Workfare benefits modest but lasting. State programs prove worth, study shows

For the first time welfare reformers have strong evidence that the beneficial effects of experimental state programs like workfare though modest are long lasting. A new study, made public today, makes this apparent.

``We now have information which tells us about the long-term effect of these programs,'' says Judith Gueron. Data collected in four states, she says, suggest that the modestly higher wages that former welfare recipients generally earned after completing these programs continued during the three years of the study.

Dr. Gueron is president of the Manpower Development Research Corporation, which in recent years has examined programs in eight states, and which conducted the most recent study.

Previous research had followed recipients for no more than 18 months.

This information is timely for Congress as it wrestles with welfare reform. Later this week the Senate and House are likely to name members of a joint welfare-reform conference committee.

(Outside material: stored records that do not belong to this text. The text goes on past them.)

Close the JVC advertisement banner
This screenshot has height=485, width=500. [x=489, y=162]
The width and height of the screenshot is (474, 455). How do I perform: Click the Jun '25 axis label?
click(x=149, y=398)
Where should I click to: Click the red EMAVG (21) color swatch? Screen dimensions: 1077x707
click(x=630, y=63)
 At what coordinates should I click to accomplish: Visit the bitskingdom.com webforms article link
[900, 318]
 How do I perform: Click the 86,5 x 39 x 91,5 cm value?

This panel will have the very tricky job of resolving quite different Senate and House welfare-reform bills in a way that will win support from liberal Democrats, moderate Republicans, and the White House.

The new study supports previous conclusions that, in Gueron's words, ``there is no quick-fix solution'' to the current national welfare problems. Rather, she and other experts say, experimental state welfare-reform programs thus far studied that require participants to work yield modest results.

``Workfare effectiveness,'' Douglas Besharov says bluntly, ``has been overblown. ... [It] is a modest tool that can be used modestly to reduce welfare costs and rolls.'' Mr. Besharov is a resident scholar at the American Enterprise Institute.

Results of the new study showed that, on average, women who had participated in the programs earned $300 to $500 a year more than those who had not: ``I think that's notable,'' Gueron says.

In addition there were modest savings in state welfare expenditures.

Programs studied by the Manpower Development Research Corporation generally provided low-to-moderate amounts of assistance to welfare recipients in finding work.

At the same time, what Gueron calls ``a key question'' remains unanswered, and probably will for years. Namely, how effective are the relatively newer state programs, as in California and Massachusetts, which provide substantial sums of money for training and educating welfare recipients, with the aim of getting them off welfare?

The Senate and House welfare-reform measures, like these two state programs, contain large training and education components.

Gueron's group is studying the California program, which began only last October; others are similarly tracking the Massachusetts experiment. Results of the programs, however, will not be known for years.

Meanwhile, congressional conferees will have to grapple with the question of how much training and education are appropriate and cost-effective. Even if politics could be siphoned off, it would be a challenging task.